Hive partners with world's most efficient data centre, BTDC
Hive Blockchain Technologies, a Vancouver-based digital ledger infrastructure company, has announced it is partnering with the development team behind the Boden Type Data Centre (BTDC) research project, in order to achieve record levels of cooling efficiency and sustainability in its crypto mines.
Based in Boden, Sweden, the BTDC project is a European Union-funded initiative with the key objective of demonstrating a range of highly innovative key engineering principles to construct the most cost and energy-efficient data centers with minimal environmental impact.
The BTCD’s flagship facility came online in March last year, and uses several techniques and technologies that conspire to deliver power efficiency statistics that are, frankly, incredible. The BTDC pilot project utilises a range of techniques, processes and equipment developed by cooling provider EcoCooling.
The BTDC prototype has achieved a significantly better Power Usage Effectiveness (PUE) than typical data centers. PUE is the ratio between the total power used in a data center and the actual useful power used by the data center's IT equipment.
Essentially, a PUE rating of 1.0 is equivalent to a 100% efficient facility, and your average modern data centre has a PUE between 1.6 and 2.2, which means that for every 1,000 watts (W) of power output delivered by the data center's IT equipment, another 600W to 1,200W are used for cooling, power conversion losses, etc.
BTDC’s facility has achieved a PUE of less than 1.01, making it a contender for the most efficient data centre in the world. The organisation keeps a live tracker running that displays its numbers in detail. It’s well worth a look.
The facility takes a holistic approach to cooling, powered by artificial intelligence (AI). According to the BTDC project site, “For air cooled data centers, energy can be wasted by providing too much air to the IT space from the cooling equipment. Traditionally, air cooled systems are controlled by providing a set temperature to the cold aisles, which invariably leads to slow response of the cooling systems to the thermal swings in the data center created by large changes in the IT workload. In the Boden Type DC One the cooling intelligently adopts to and works together with an algorithm that controls IT workloads, server fan speed and temperature in order to maximize efficiency.”
Going forward, EcoCooling will work with HIVE to assist in HIVE's plan to expand its High Performance Computing (HPC) facilities with the lowest cost of operation, rapid deployment and minimum environmental impact. HIVE currently operates green energy-powered digital currency mining facilities in Canada, Sweden, and Iceland which produce newly minted digital currencies like Bitcoin and Ethereum continuously. Its Graphic Processing Unit (GPU)-based facilities in Sweden and Iceland provide transaction validation services for the Ethereum blockchain, a global, open-source platform for decentralized applications, for which it receives newly minted Ether (ETH), the Ethereum network's native cryptocurrency and a form of digital money.

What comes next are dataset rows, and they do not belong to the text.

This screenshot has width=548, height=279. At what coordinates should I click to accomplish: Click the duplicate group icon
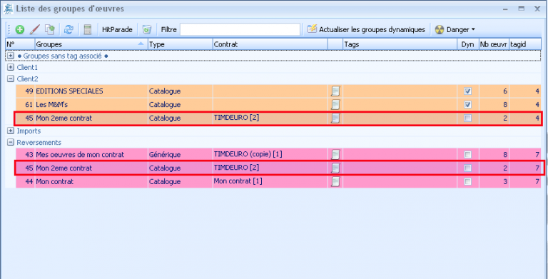point(50,30)
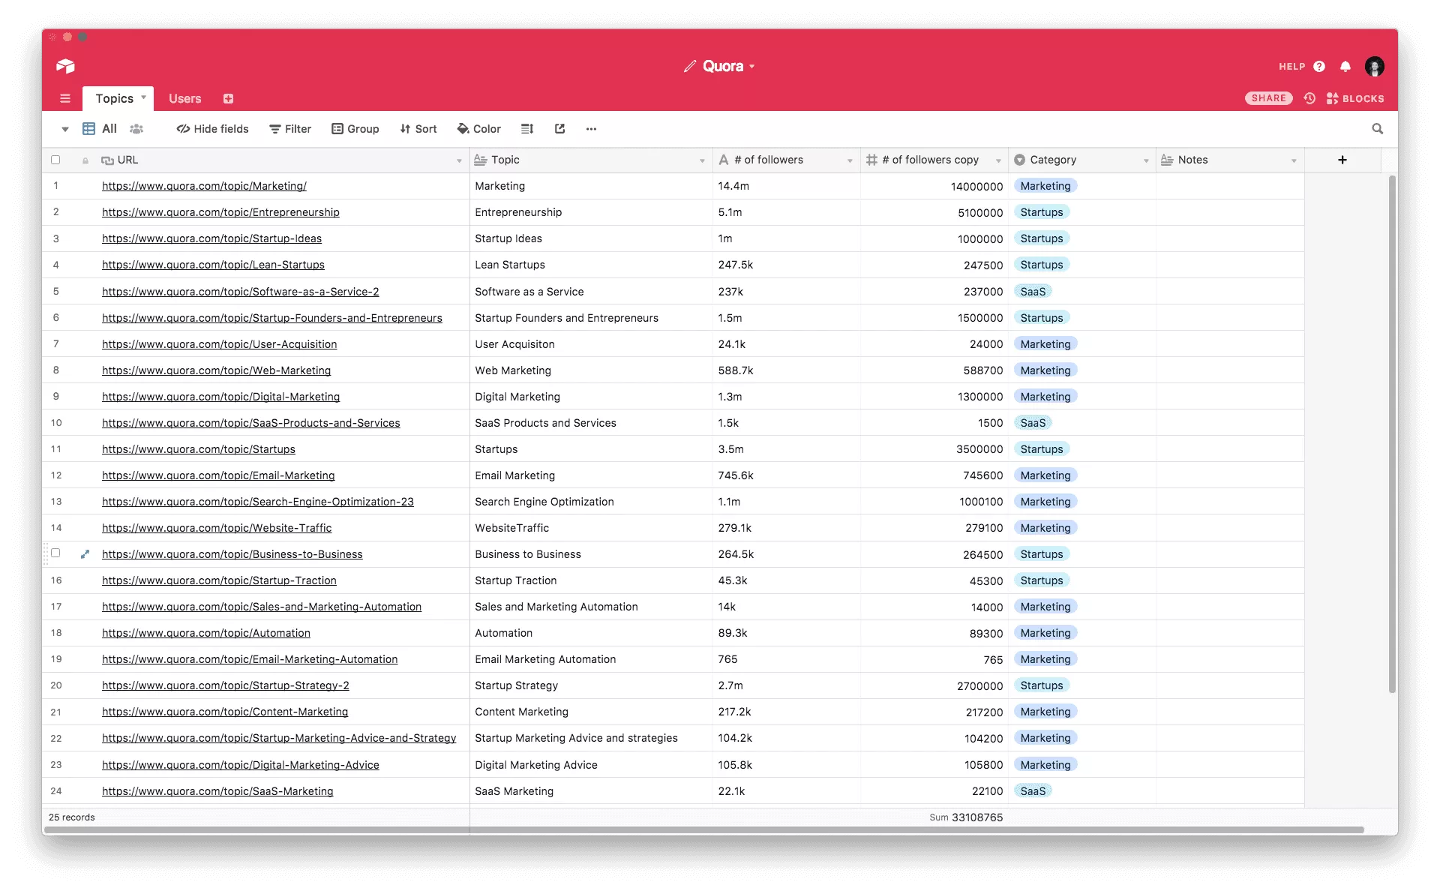Viewport: 1440px width, 891px height.
Task: Select the Marketing category color swatch
Action: pos(1045,185)
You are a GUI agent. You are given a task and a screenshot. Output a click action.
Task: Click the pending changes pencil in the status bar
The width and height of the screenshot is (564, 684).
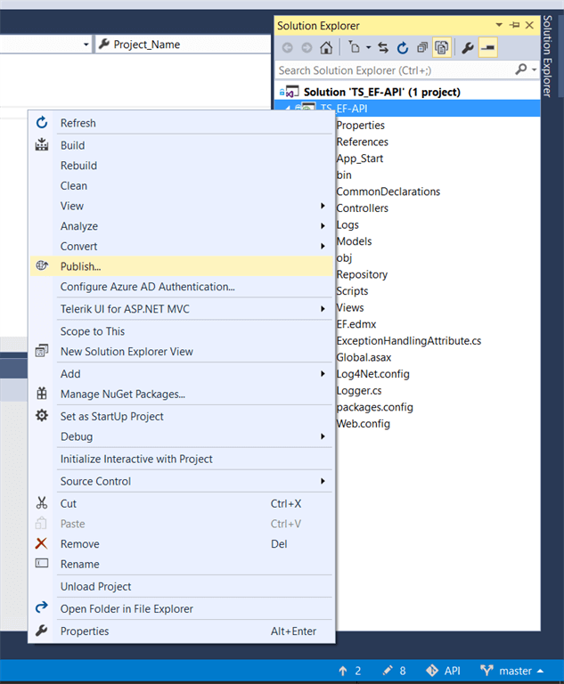[x=394, y=671]
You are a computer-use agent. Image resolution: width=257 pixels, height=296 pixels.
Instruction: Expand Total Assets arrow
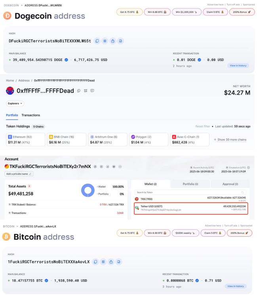(x=29, y=186)
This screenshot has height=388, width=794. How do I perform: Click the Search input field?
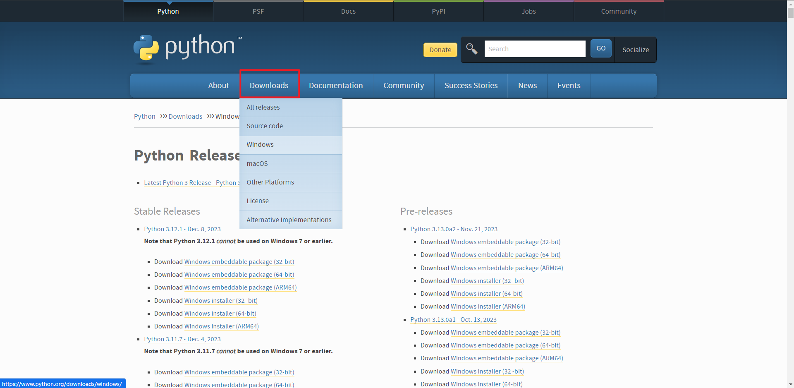(x=535, y=49)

"Our mission at HIVE is to provide High Performance Computing capacity with environmental responsibility," said Tobias Ebel, Board Director, HIVE. "Our past achievements have been very good but the BTDC presents an opportunity to set new standards for this sector. We are targeting a PUE of <1.01 in the BTDC with a plan to apply this in both new projects and retrospectively incorporate these techniques and processes into our existing facilities."